De tous les films sur les films (ie, mise en abyme du cinéma) que j'ai pu voir, "Les Ensorcelés" est sans doute l'un des plus fins représentants. Le plus passionné et le plus cynique aussi sans doute, et c'est cette dualité qui en fait tout l'intérêt, à mon sens bien supérieur à des classiques du genre qui m'émeuvent beaucoup moins (comme par exemple, ô comble de l'hérésie, "Sunset Boulevard" de Billy Wilder en 1950) : je pense qu'il y a autant d'avis et de regards que de spectateurs sur le personnage ambigu de Jonathan Shields, tour à tour ange et démon, faiseur complice puis manipulateur de l'industrie cinématographique.
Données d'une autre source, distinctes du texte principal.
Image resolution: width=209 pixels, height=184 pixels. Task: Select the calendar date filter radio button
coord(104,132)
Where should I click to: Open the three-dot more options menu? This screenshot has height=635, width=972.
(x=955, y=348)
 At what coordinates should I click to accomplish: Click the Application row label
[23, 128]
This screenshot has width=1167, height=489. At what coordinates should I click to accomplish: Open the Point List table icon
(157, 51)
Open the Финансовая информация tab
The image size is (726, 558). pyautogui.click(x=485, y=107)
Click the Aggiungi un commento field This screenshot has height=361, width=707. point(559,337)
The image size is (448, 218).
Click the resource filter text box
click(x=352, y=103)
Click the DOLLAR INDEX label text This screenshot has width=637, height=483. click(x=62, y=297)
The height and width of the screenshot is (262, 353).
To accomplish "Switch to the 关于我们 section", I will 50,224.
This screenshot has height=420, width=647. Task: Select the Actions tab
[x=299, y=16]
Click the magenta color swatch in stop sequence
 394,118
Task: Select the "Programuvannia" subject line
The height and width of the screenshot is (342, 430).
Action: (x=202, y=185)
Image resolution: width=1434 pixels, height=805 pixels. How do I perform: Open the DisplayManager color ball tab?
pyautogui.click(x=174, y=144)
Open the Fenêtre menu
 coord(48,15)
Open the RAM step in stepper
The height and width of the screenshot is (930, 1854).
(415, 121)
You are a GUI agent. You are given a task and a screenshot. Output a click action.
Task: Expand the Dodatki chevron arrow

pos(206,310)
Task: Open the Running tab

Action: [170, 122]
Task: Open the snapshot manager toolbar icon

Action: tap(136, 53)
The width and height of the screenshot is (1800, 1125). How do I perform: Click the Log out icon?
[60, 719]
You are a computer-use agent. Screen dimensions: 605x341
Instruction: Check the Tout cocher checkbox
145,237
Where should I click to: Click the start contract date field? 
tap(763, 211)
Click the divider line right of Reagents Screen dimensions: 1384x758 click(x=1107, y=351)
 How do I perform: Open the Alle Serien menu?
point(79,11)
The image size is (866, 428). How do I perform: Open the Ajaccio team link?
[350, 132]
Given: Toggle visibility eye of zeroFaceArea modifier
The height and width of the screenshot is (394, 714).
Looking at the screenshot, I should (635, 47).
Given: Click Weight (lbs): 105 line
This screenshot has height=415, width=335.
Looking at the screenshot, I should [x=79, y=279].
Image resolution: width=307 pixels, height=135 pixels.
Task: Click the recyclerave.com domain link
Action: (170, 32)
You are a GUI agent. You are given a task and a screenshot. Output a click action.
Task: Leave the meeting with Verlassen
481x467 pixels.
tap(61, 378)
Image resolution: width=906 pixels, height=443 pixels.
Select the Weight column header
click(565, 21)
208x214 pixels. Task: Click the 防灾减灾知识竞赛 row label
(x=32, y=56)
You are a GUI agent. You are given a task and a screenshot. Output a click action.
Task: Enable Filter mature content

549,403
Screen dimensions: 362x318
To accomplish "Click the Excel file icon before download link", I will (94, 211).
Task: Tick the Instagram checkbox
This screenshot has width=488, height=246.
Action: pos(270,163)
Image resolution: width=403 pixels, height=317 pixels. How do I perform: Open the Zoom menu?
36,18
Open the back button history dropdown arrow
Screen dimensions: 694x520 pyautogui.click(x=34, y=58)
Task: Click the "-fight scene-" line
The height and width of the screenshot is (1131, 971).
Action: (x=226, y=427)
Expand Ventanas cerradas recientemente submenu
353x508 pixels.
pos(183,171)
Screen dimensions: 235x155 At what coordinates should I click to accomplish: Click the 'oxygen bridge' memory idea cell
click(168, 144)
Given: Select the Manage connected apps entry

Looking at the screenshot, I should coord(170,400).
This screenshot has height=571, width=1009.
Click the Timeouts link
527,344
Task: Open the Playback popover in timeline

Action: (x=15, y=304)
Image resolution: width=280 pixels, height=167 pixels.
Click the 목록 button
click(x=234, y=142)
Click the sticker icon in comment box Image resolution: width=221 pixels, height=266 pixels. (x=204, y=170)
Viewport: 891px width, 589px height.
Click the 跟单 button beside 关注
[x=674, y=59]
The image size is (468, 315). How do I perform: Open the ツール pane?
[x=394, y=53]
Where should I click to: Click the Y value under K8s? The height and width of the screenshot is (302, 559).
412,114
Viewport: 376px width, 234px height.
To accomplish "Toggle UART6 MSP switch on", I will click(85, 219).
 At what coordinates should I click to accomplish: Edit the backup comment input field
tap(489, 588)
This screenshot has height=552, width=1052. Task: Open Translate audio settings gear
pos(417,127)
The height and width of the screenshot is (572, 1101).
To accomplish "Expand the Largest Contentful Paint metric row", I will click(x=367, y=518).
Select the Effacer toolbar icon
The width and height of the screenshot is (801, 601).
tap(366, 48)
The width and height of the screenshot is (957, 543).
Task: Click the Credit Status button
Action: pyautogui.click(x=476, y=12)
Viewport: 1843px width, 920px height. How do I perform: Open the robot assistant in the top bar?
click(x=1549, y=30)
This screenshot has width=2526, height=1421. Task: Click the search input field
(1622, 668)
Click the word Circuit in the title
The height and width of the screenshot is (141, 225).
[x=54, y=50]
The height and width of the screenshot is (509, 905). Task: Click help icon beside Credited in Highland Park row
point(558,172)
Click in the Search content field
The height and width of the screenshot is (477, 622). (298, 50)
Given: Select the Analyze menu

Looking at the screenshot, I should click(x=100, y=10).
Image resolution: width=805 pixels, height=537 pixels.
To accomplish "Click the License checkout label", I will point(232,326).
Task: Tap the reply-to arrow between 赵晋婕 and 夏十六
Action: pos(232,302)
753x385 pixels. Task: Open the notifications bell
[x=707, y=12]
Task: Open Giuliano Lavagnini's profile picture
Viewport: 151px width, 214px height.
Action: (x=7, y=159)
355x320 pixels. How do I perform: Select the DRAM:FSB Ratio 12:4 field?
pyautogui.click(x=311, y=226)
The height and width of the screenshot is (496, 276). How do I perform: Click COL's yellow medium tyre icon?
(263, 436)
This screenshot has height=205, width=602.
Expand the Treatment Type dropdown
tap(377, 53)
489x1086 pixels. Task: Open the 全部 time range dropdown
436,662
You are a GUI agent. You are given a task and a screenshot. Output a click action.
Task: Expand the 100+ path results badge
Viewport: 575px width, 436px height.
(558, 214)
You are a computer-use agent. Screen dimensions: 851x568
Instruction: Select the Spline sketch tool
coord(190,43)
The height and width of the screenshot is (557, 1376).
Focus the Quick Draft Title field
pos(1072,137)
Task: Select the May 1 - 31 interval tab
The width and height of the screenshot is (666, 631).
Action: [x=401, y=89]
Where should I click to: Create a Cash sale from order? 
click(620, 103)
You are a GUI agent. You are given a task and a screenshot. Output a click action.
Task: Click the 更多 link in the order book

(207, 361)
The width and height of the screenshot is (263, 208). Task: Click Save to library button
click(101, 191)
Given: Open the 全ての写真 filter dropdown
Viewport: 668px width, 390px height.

Saluons d'emblée le travail des scénaristes (du film, et non à l'intérieur du film) qui ont brossé un portrait en trois étapes, trois flashbacks, trois perspectives, à travers les histoires de trois personnages : un réalisateur, puis une actrice, et enfin un scénariste. Trois regards sur une même personnalité, trois prismes déformants pour trois accès à une même réalité qui s'affine avec le temps et les coups de pinceau. Le principe du flashback semble déjà bien imprégné dans cette décennie ("Chaînes conjugales" de Mankievicz en 1949 reste bien en tête, mais on me dit dans l'oreillette que le procédé était déjà bien rodé à l'époque, particulièrement dans le cadre du film noir, et ce depuis le muet), mais l'outil est très bien utilisé ici. Quelques passages un peu monotones sont à déplorer, mais la figure du producteur vecteur d'aliénations diverses qui se dessine ainsi peu à peu en vaut la peine. Au terme des trois flashbacks successifs, chaque personnage s'accorde sur le fait que Shields a ruiné sa vie après un épisode chaleureusement amical.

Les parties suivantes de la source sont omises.